でも、どれだけサッカーのモチベが下がってもそれがゼロになることはなかった。どんな形や大きさになってもサッカーに対する情熱が心に残っていた。そんな中でやめたら絶対後悔すると分かっていたし、部活に入るという選択をした過去の自分を否定しているみたいでいやだった。あと、一年生の頃に同じカテゴリーでプレーしてた同期のこばしょーは定期的に、あの時のお前の復活待ってるって言ってくれる。そんなやつがいるのに、ここでやめるのは逃げだとも思った。何よりそんなこと言われて、自分で自分を諦められなかった。こんなこと言うとお調子者のこばしょーは調子に乗りそうだから文章にしようか迷ったけど、彼は最近メンズコーチにはまっているらしいので自分を律してくれることだろう。

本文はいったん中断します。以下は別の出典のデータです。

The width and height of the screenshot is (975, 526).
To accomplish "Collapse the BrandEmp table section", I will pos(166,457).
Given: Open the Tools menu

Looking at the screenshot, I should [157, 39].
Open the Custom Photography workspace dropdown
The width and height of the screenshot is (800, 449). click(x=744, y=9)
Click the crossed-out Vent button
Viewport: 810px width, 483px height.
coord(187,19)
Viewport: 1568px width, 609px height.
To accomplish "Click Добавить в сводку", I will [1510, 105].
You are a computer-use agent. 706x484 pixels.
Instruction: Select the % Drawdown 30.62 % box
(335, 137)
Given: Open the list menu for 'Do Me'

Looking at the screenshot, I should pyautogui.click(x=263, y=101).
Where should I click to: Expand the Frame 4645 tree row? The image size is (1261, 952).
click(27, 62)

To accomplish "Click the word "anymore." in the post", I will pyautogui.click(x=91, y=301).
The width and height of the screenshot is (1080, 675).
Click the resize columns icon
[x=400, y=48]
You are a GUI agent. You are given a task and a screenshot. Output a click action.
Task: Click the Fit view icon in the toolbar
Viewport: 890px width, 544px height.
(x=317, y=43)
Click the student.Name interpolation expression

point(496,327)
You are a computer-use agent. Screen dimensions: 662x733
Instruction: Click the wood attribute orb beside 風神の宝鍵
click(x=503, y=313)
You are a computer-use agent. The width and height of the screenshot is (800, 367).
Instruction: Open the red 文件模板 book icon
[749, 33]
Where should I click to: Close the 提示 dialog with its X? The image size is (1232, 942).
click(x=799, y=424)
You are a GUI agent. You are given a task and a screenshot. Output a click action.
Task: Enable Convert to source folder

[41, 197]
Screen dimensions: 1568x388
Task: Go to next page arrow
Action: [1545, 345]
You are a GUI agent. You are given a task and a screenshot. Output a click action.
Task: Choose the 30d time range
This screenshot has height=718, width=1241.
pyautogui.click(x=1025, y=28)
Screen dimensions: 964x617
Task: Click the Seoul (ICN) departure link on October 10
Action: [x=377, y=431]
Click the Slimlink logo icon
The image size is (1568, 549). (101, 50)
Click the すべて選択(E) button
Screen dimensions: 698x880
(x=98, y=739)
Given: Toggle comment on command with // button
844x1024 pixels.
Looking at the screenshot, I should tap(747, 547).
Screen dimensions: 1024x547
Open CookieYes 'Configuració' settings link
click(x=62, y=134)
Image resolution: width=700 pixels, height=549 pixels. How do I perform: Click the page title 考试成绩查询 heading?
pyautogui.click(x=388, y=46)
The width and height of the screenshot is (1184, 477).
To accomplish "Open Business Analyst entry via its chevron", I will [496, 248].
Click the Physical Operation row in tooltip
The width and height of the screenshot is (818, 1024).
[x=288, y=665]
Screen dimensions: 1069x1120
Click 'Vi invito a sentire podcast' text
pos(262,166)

そして今、長い休止謹慎期間を乗り越え、3年目のシーズン開幕に向けて練習している。鎧になるはずだった筋肉に適応できていなかったり、ハムストはしっかり治ってるけど次は腰に怪しい痛みを感じていたり、、まだまだ思うようにプレーはできていないし不安は大きい。でも、それでもサッカーはやっぱり楽しい。北大サッカー部という環境がいい。向上心の塊みたいな人間ばかり周りにいて自分もやらねばという気持ちにさせてくれる。まだまだ自分は成長できると感じさせてくれる。今シーズンの目標は怪我をしないことを大前提に、身体を戻しながら本気でやるサッカーを楽しむことだ。部活をやれない期間にいろいろ考えてみたが、高校時代のサッカーはもっと楽しんでいた気がする。でも決してそれは緩くやってたとかふざけてやっていたとか、そういう類の楽しいではなかった。雨天で中止かと思ったら中止にならなかった日も、最初の集合ランシューでいいよと言い渡されたときも、練習の最後に絶対きつい走りがある黄倉先生の練習も、その一つ一つを部員同士で盛り上げながら本気でこなす。お互い高めあって、試合の勝ち負けに一喜一憂して、また本気で練習する。部活の楽しいってきっとそういうことなんだと思う。まだ自分には練習を楽しめるほどの身体の余裕がないけど、シーズンを通してまたサッカーを楽しめるようになっていたい。もちろん他にもこまごまとした目標はあるが、太い幹の部分はここで忘れないようにシーズンを過ごしていこうと思う。
最後になりましたが、平素より北大サッカー部を応援・支援してくださっている皆様、本当にありがとうございます。
今後も北大サッカー部をよろしくお願いいたします。私の拙い文章にお付き合いいただきありがとうございました。